_Exercise aim:_ Beginning with the line that holds "At what coordinates should I click to accomplish: Like", copy each line exactly through the end of the entries, but leave the pictures out.

= Beginning of Section =

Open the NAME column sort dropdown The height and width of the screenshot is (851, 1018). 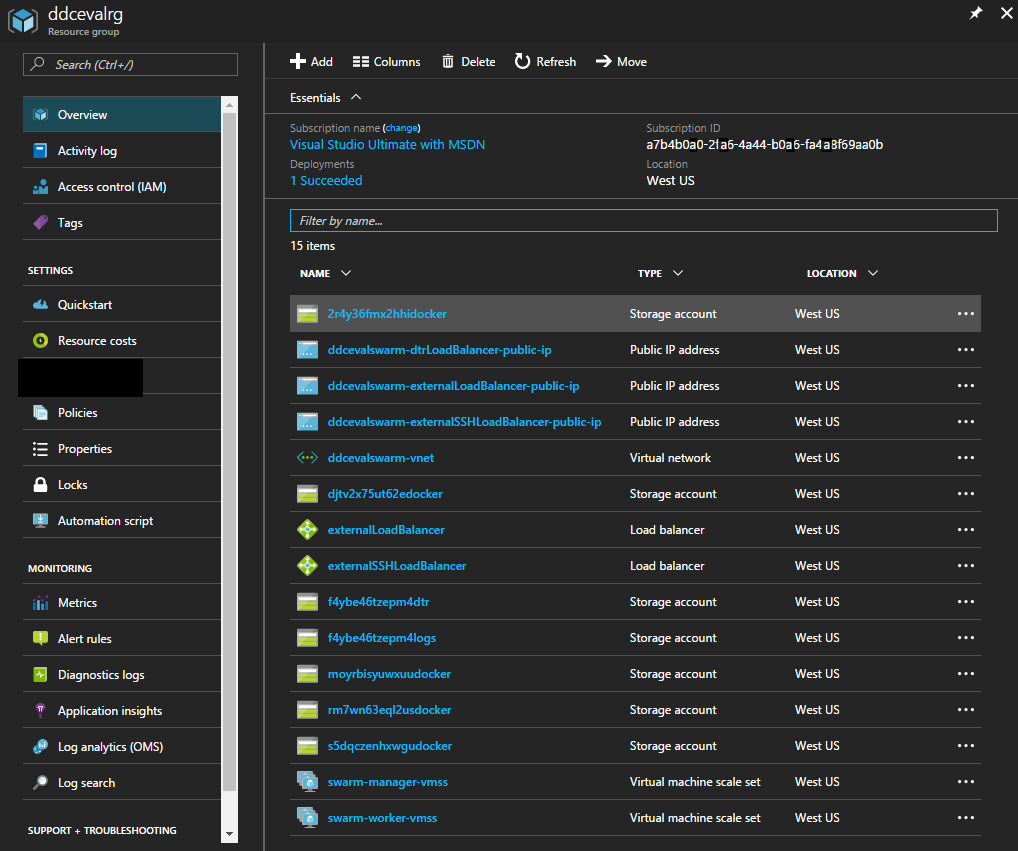346,273
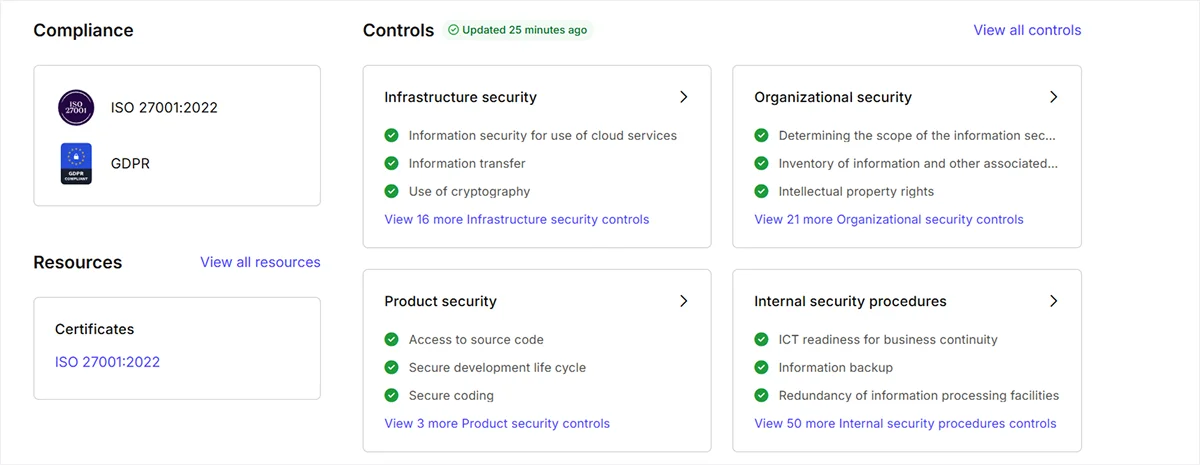Click the check icon beside Intellectual property rights
The width and height of the screenshot is (1200, 465).
click(761, 191)
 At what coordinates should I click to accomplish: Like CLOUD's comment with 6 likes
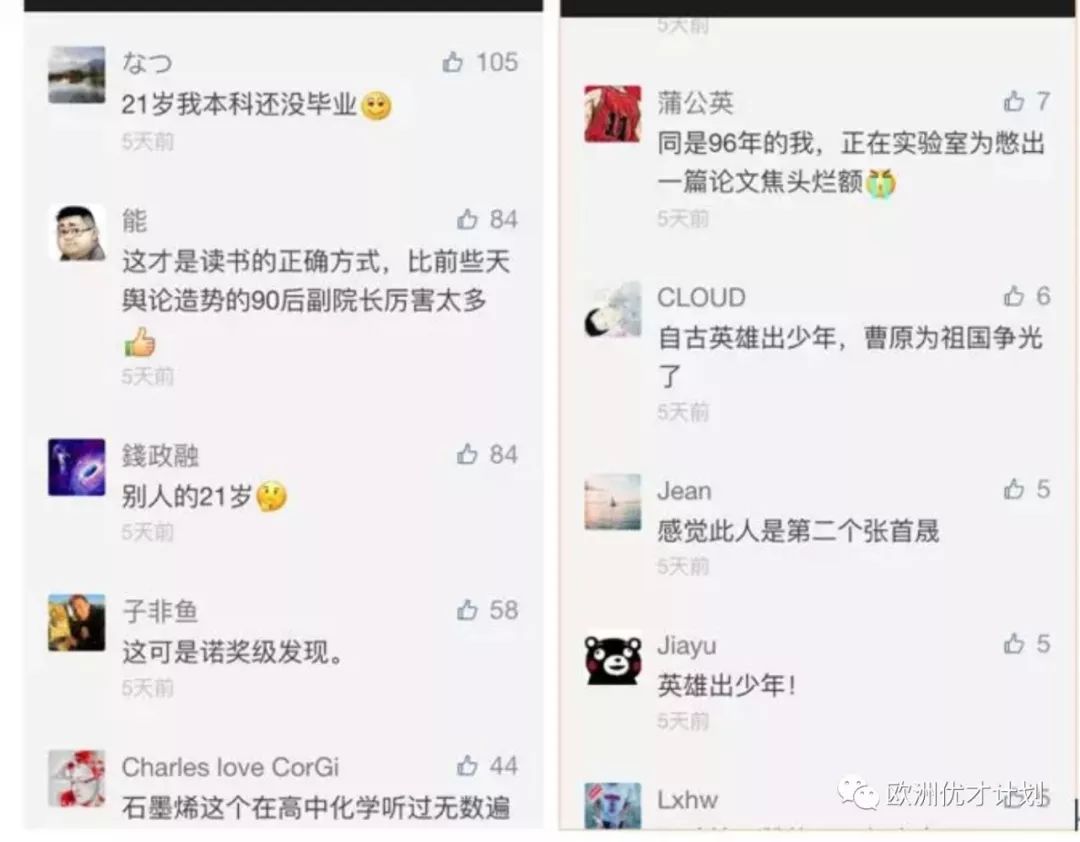pyautogui.click(x=1013, y=296)
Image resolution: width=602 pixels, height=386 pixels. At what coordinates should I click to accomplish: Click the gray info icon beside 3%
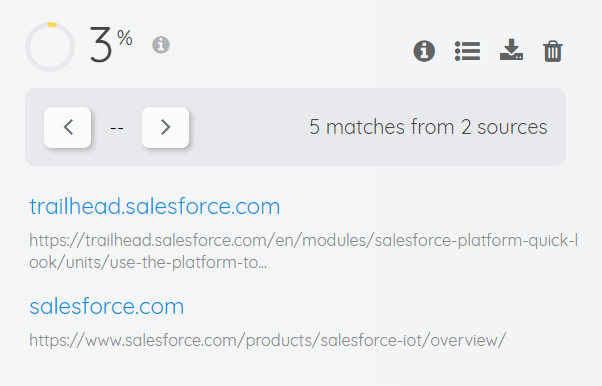pyautogui.click(x=161, y=45)
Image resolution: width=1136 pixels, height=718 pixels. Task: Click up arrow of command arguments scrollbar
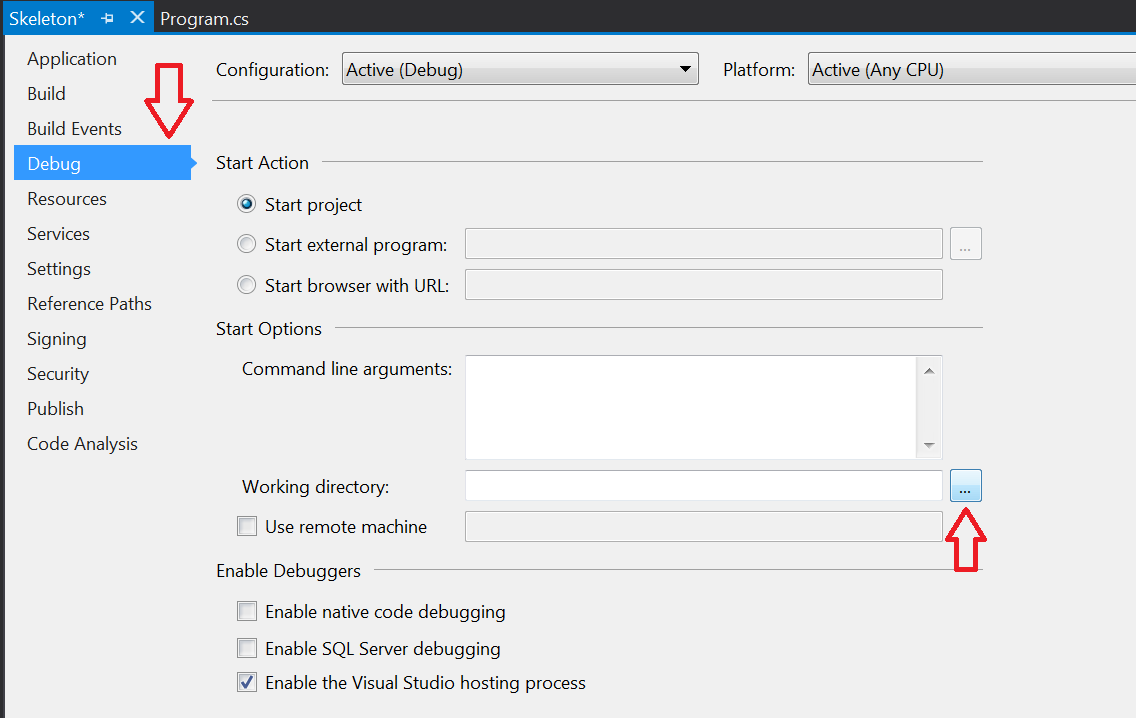click(929, 371)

= End of Section =

_Task solution:_
 At what coordinates should I click to accomplish: Like CLOUD's comment with 6 likes
pyautogui.click(x=1013, y=296)
Image resolution: width=602 pixels, height=386 pixels. At what coordinates should I click to accomplish: Click the gray info icon beside 3%
pyautogui.click(x=161, y=45)
Image resolution: width=1136 pixels, height=718 pixels. Task: Click up arrow of command arguments scrollbar
click(929, 371)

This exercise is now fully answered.